Well, I am back in the editor’s chair, for a while at least. Drop me a line if you’d like to apply for the position. It’s not full-time employment, carries no pension and has only a meagre expenses budget and a small honorarium. In return, we offer a great opportunity to get closely involved in geo issues across the board, network and learn what’s happening at lots of geo events, meet and question the opinion formers, thought leaders and other shakers and disrupters. The position might suit someone who is already working, perhaps in consultancy, but is not allied to any large supplier or user organisation. Drop me a line to steve@pvpubs.com. Meanwhile, Robin Waters is reverting to his previous role as Features Editor and I thank him for what he has done over the last three years in raising the pace and topicality at GiSPro.

Talking to Vanessa Lawrence a little while ago she was firmly of the view that the government really has got the message about geodata. Most branches of government, national and local, now understand that everything happens somewhere and recording its location is worthwhile. But does government understand that addressing is not just a database of house numbers with postcodes? I suspect not, as Ian Coady of the Office for National Statistics points out in his column “An insider’s view on… open” (page 27) As our politicians have struggled to grasp and resolve the anomaly of having three different government address datasets, we now have the creation and funding of a fourth, to be free and open to all and relying on voluntary data contributions. As Ian argues, what we really need is a government strategy for consolidating the datasets that haven’t been sold off and making them open.

As we reported in the last issue (GIS Pro February 2015), Ordnance Survey is changing its trading entity to that of a government-owned company.
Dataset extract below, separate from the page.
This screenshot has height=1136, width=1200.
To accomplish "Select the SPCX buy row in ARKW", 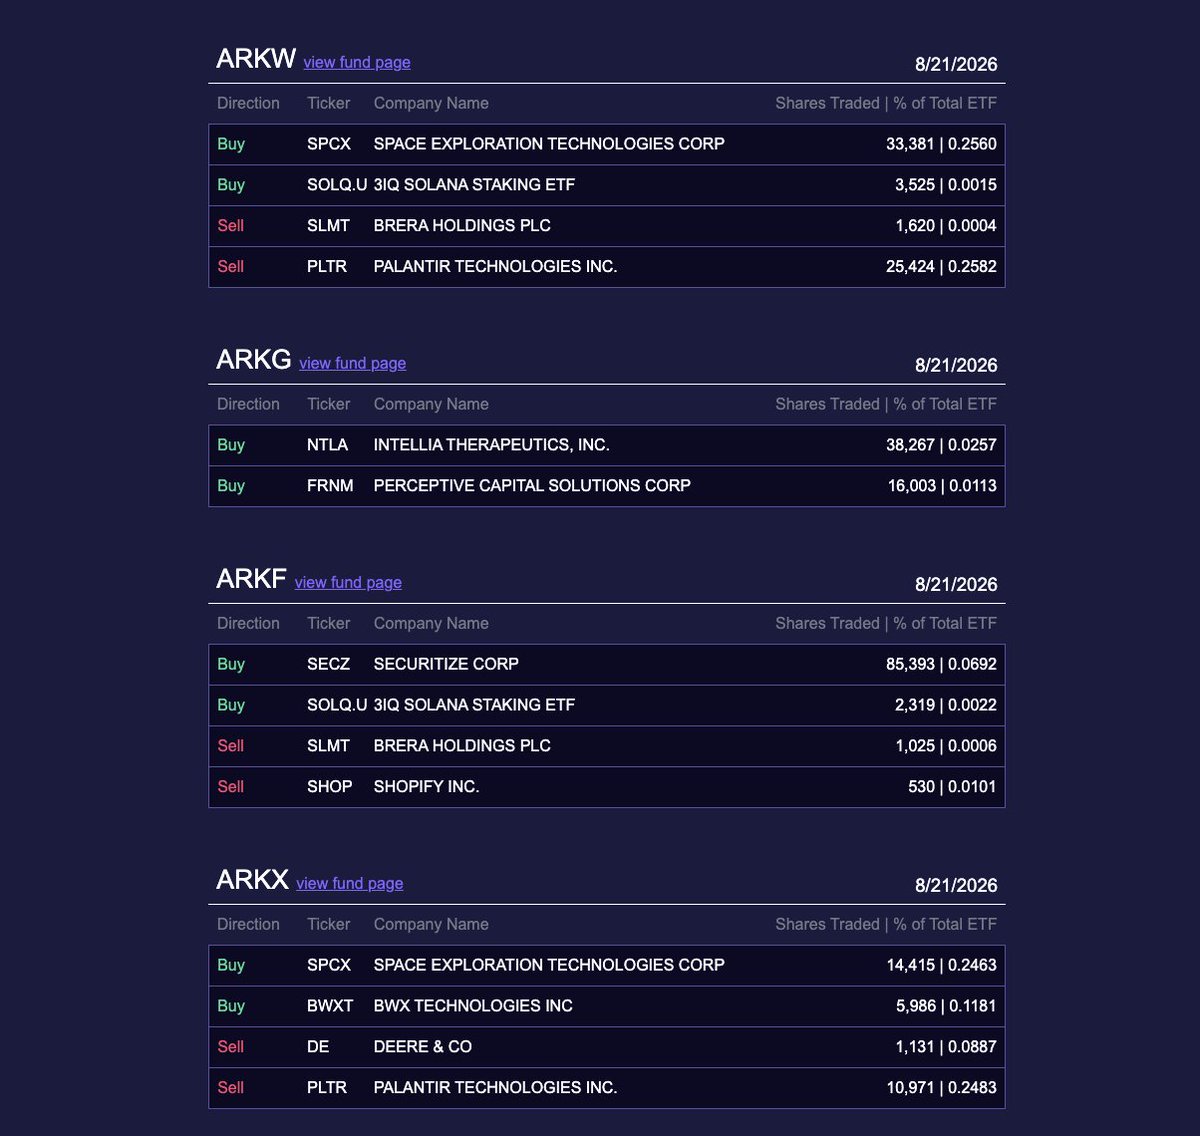I will [x=607, y=144].
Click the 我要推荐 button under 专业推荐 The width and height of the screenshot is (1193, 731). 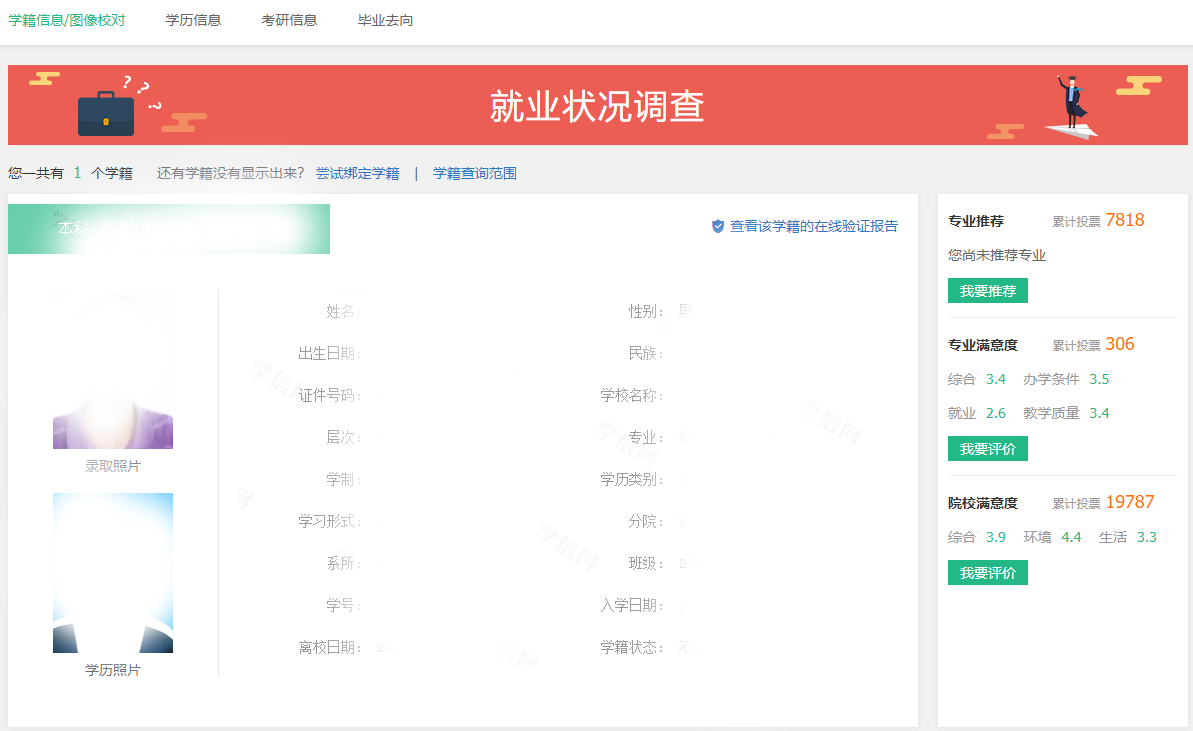click(x=987, y=290)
I am delighted to publish a detailed analysis and discussion of what this may mean for the mapping agency and its customers. Ellen Broad of the Open Data Institute sets out the key questions to be answered and provides some of the answers (page 12 Is OS GovCo good or bad for open data?). Let’s hope that Carol Tullo’s assertive comment is fulfilled: “. . . ensuring that the data remains Crown-owned is the public commitment that will be delivered.”

With predictions that spending on UAVs will double in the next ten years, two articles highlight firstly that it’s the data where the focus needs to be (page 22 It’s the data not the drone), while James Eddy of Bluesky compares the licensing, training and legislative regimes, together with the applications, for both fixed-wing piloted aircraft and UAVs. He also wonders whether a more realistic competitor to both technologies may eventually be satellite imagery, if it can one day match temporal frequency, control and spatial resolution.

Christine Easterfield of Cambashie sounds a cautionary note for those too deep in the GIS woods to see the trees (page 28 Geospatial and buildings: can we bring it all together?). Can we really bring GIS and BIM together? She reminds us that the GIS companies are dwarfed by the likes of Autodesk, Bentley and Dassault Système. The latter perhaps not showing on your radar but massive in manufacturing CAD. The key game changers and drivers could be the coming so-called smart technologies like energy generation and occupancy and travel patterns.

A new feature in this issue is a double-page map (pages 18 & 19). The first (and probably not the last) comes from BrilliantMaps.com. If you know of other maps that add real insight to the world and demonstrate the power of GIS and cartography which impart information, drop me a note at steve@pvpubs.com.

Finally, this publication is largely an election-free zone. But we do just allude to it in our new GeoBalls column (page 8). The author is a seasoned, if somewhat, jaundiced viewer of the geo scene, who can even remember the first AGI conference in Brighton in 1989.